● **TASK REQUIREMENTS**:
From the entries below, return only the lines starting at the one that contains "Medewerker Product (278, 908)" and ending at the one that contains "Algemene Voorwaarden", exactly as they stand.

● **DATA PROVIDED**:
────────

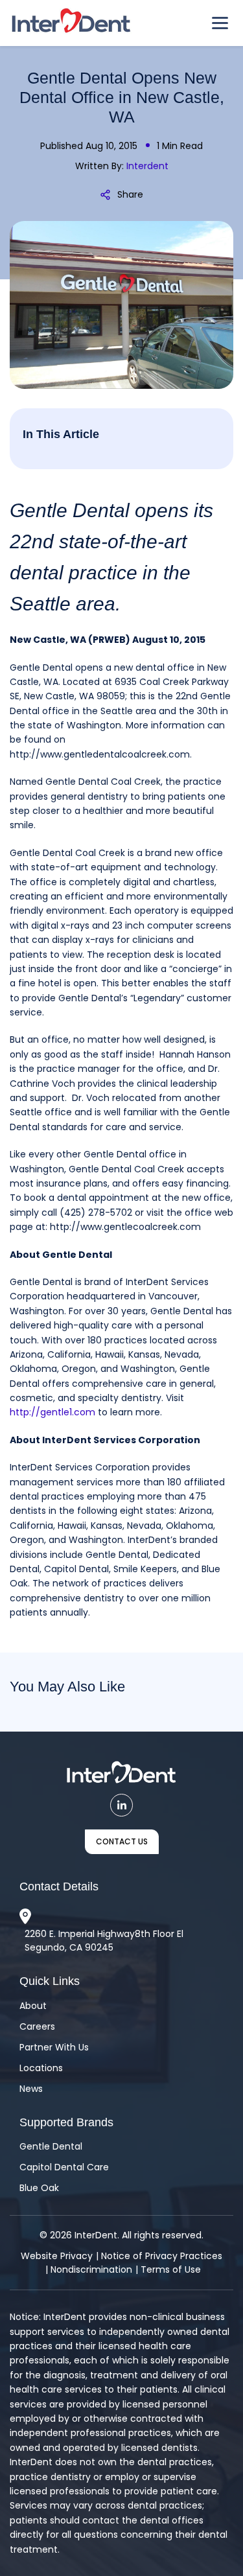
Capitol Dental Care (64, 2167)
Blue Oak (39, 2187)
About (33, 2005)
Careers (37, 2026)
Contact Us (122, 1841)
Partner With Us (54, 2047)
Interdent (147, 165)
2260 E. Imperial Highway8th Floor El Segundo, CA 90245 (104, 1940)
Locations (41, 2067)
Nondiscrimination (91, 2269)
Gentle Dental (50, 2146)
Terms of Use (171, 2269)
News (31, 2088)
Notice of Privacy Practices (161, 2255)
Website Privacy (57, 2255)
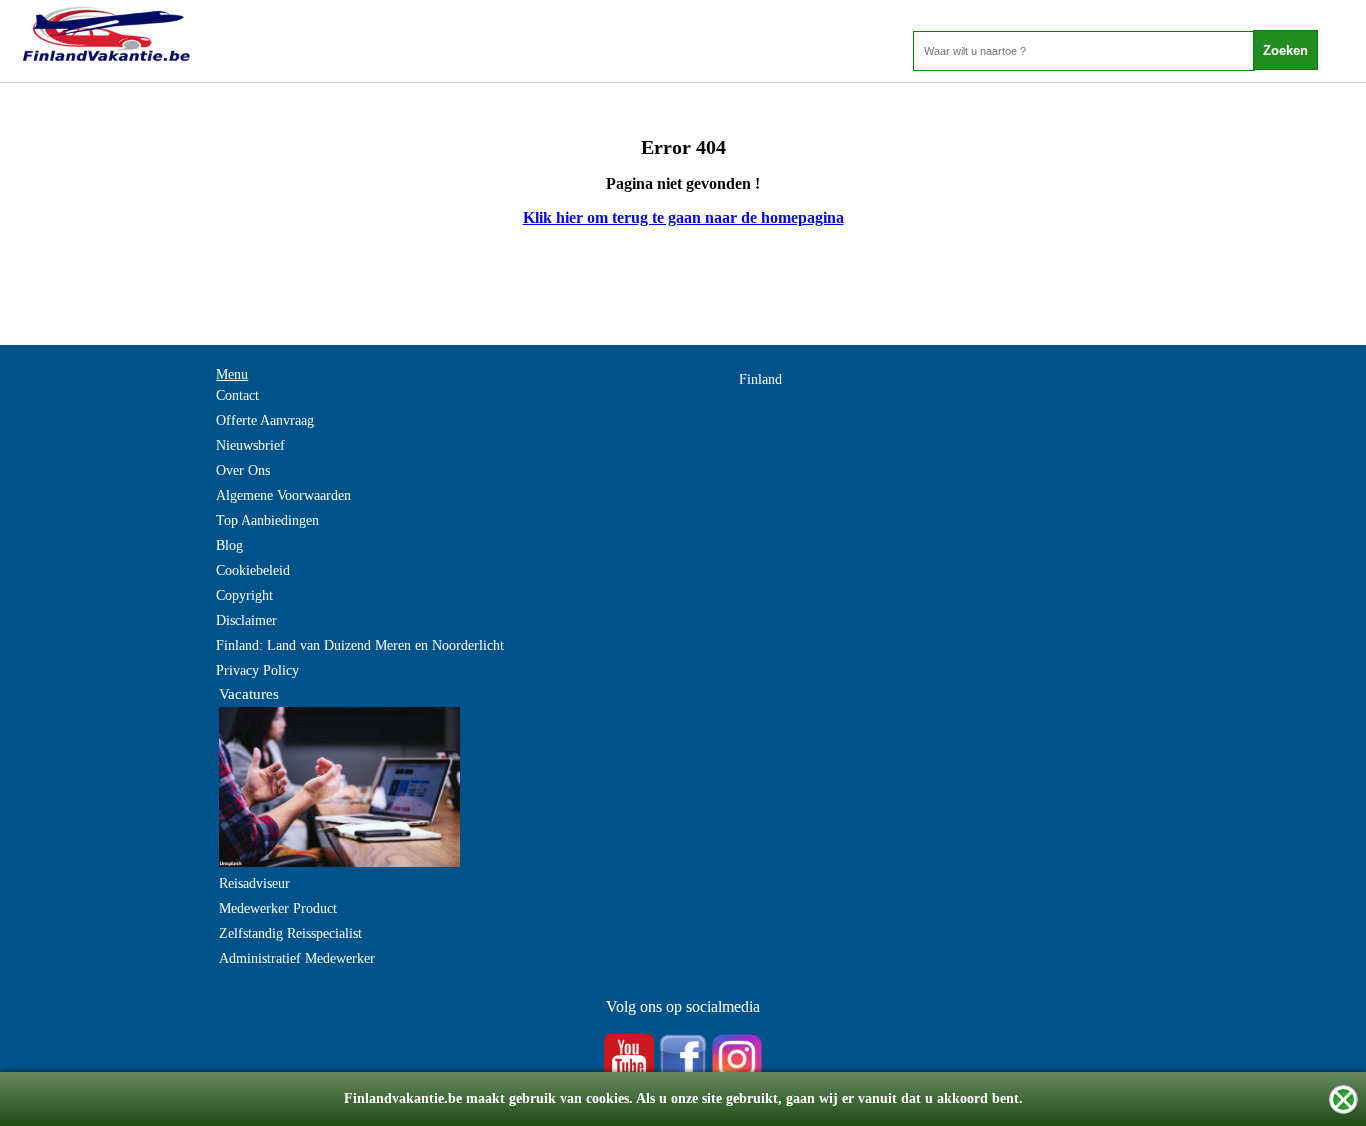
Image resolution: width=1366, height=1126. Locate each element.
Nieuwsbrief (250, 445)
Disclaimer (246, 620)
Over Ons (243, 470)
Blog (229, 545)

────────

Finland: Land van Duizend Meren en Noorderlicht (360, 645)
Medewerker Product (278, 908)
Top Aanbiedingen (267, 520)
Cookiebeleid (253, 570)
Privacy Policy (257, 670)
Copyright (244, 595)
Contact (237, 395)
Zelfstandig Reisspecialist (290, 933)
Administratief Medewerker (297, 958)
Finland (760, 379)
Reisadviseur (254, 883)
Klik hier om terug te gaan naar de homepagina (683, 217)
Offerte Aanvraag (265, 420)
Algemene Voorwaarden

────────

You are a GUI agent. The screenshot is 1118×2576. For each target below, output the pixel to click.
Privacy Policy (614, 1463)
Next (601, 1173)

────────

● **ANSWER TO THIS PROBLEM**:
Medewerker Product (278, 908)
Top Aanbiedingen (267, 520)
Cookiebeleid (253, 570)
Privacy Policy (257, 670)
Copyright (244, 595)
Contact (237, 395)
Zelfstandig Reisspecialist (290, 933)
Administratief Medewerker (297, 958)
Finland (760, 379)
Reisadviseur (254, 883)
Klik hier om terug te gaan naar de homepagina (683, 217)
Offerte Aanvraag (265, 420)
Algemene Voorwaarden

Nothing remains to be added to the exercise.